Written task: Output every line of the listing below word for word, omitting the pictures.

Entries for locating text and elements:
# # #

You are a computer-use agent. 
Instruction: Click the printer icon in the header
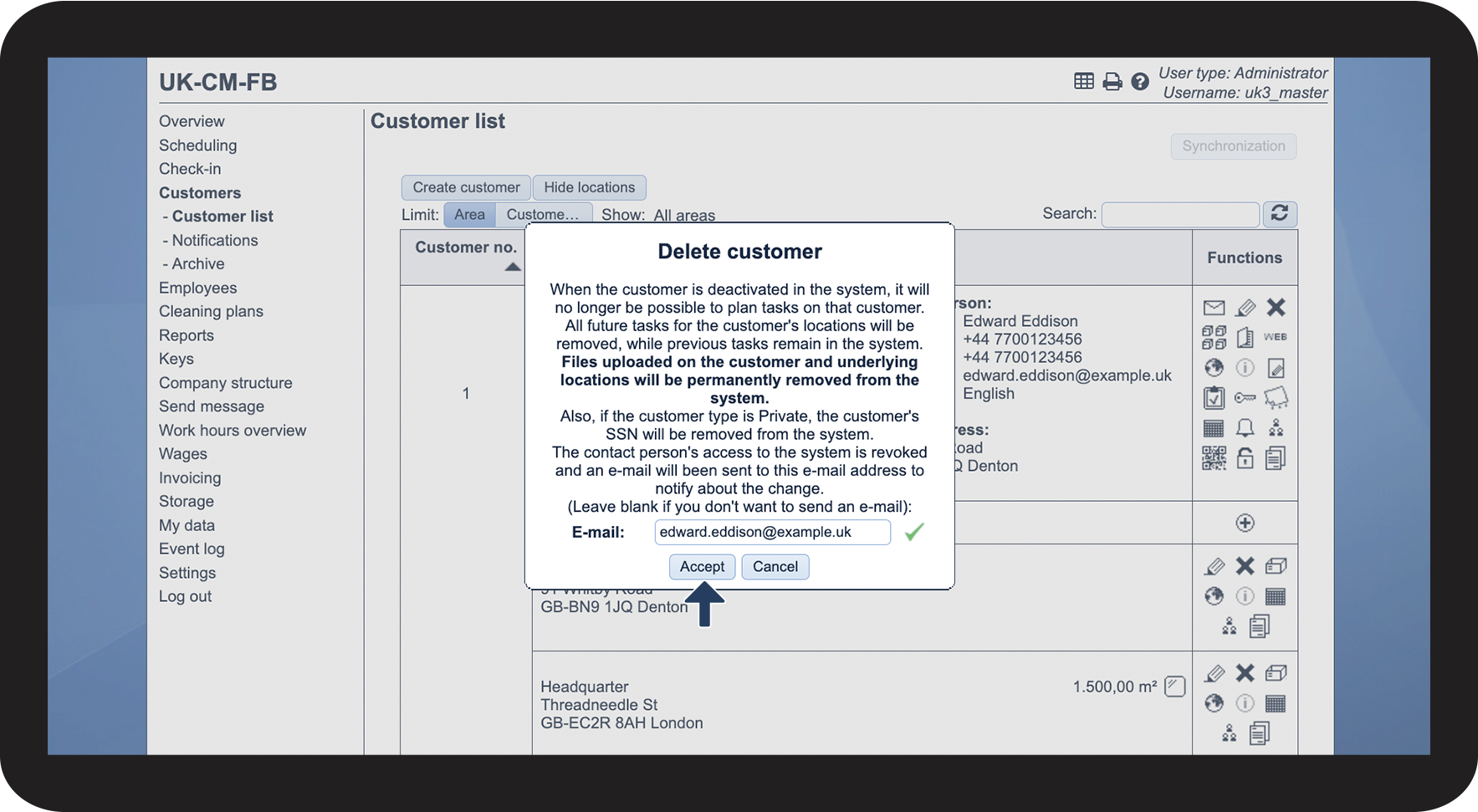click(x=1112, y=82)
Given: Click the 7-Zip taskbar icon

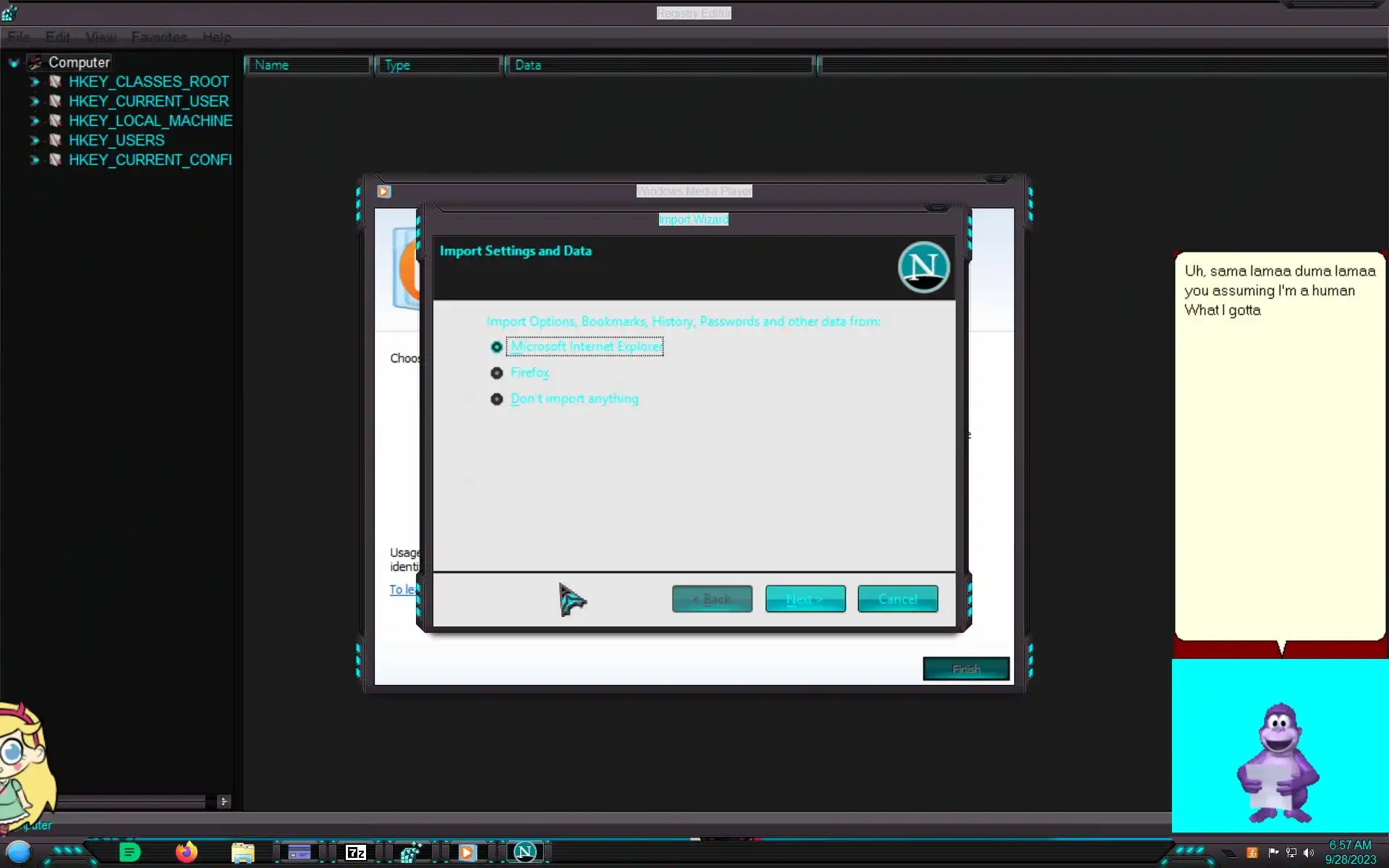Looking at the screenshot, I should click(x=355, y=853).
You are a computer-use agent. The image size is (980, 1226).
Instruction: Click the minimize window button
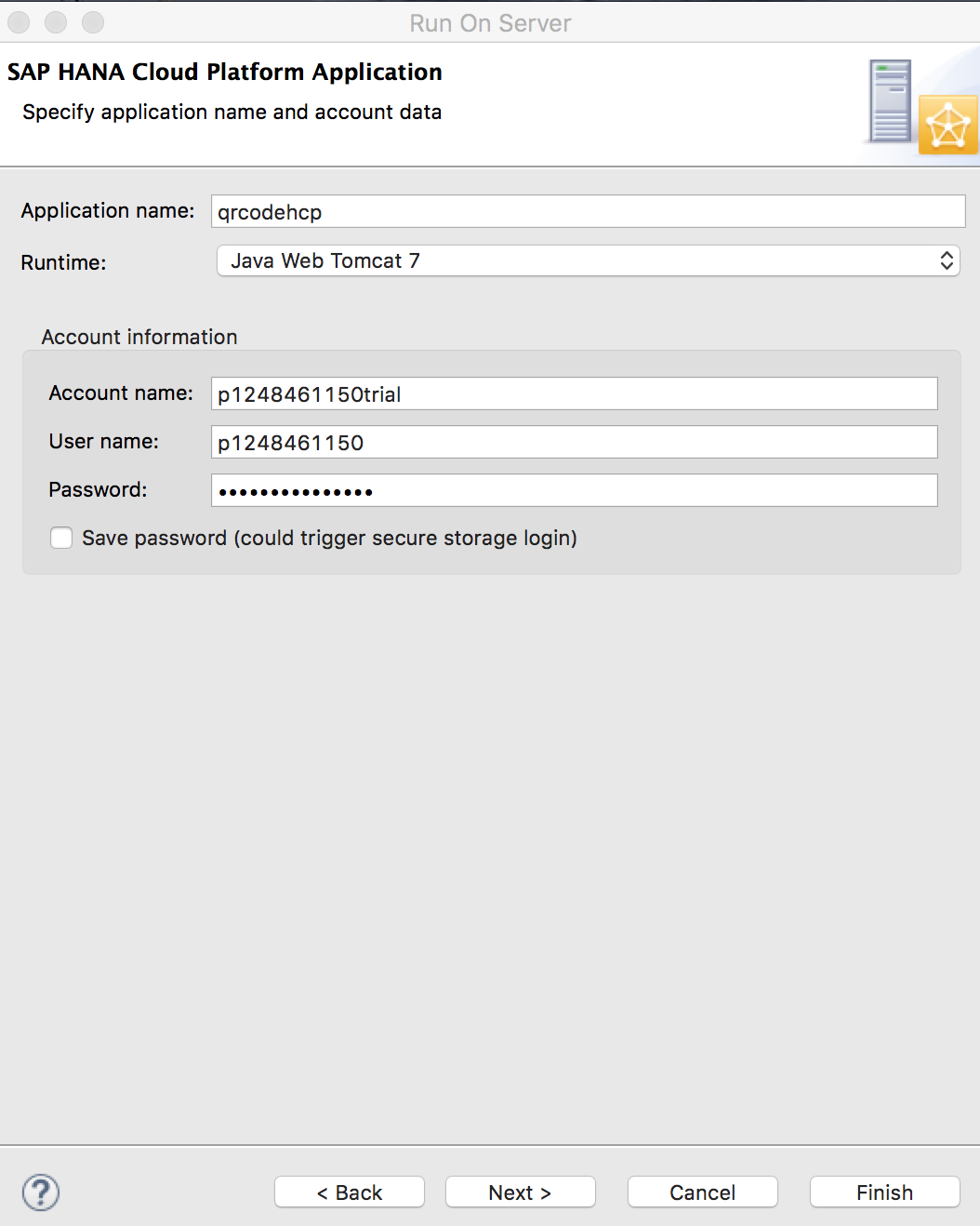point(56,22)
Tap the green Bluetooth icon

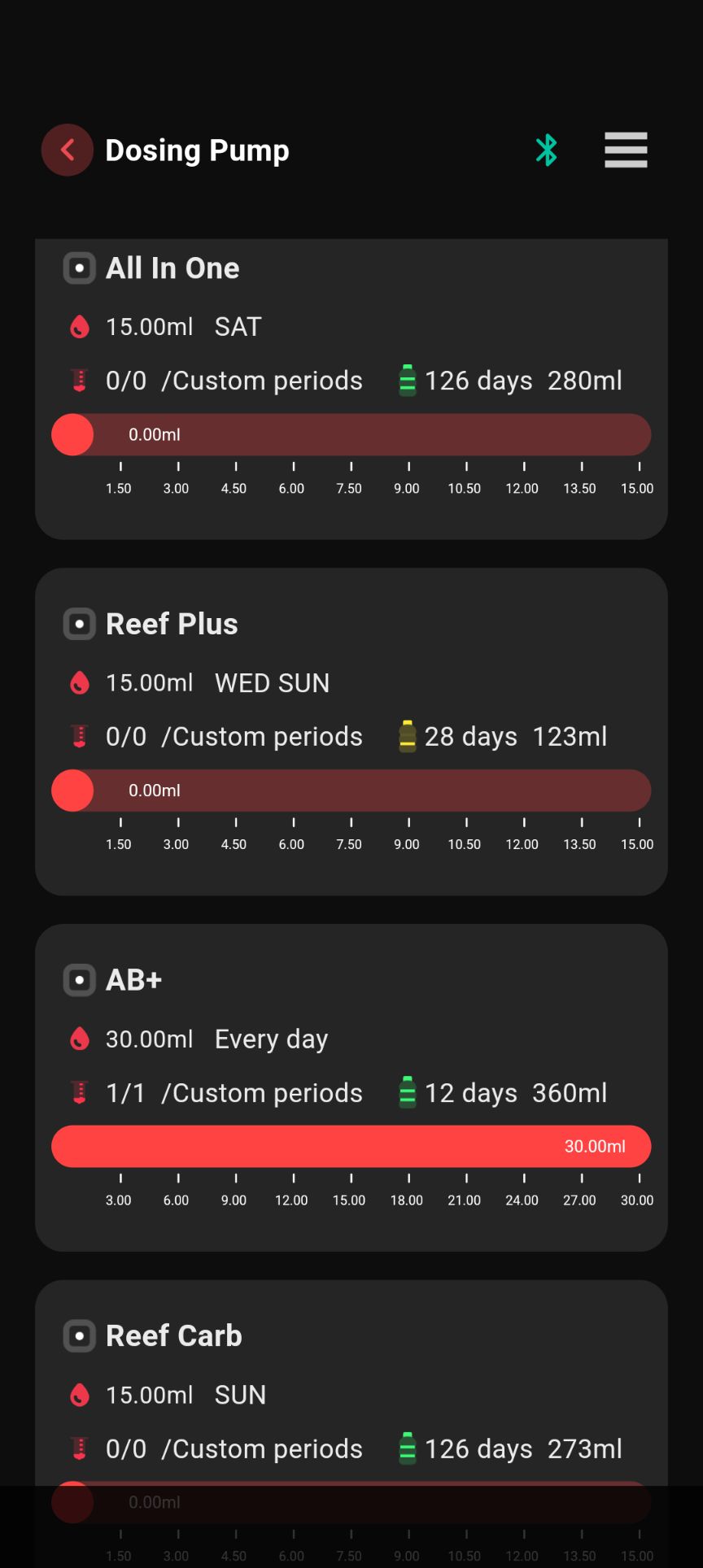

# # #

Exercise solution:
You are a computer-use agent. 
Instruction: Click the printer icon in the header
click(x=1112, y=82)
Given: Click the 7-Zip taskbar icon

Looking at the screenshot, I should click(x=355, y=853).
You are a computer-use agent. The image size is (980, 1226).
Instruction: Click the minimize window button
point(56,22)
Tap the green Bluetooth icon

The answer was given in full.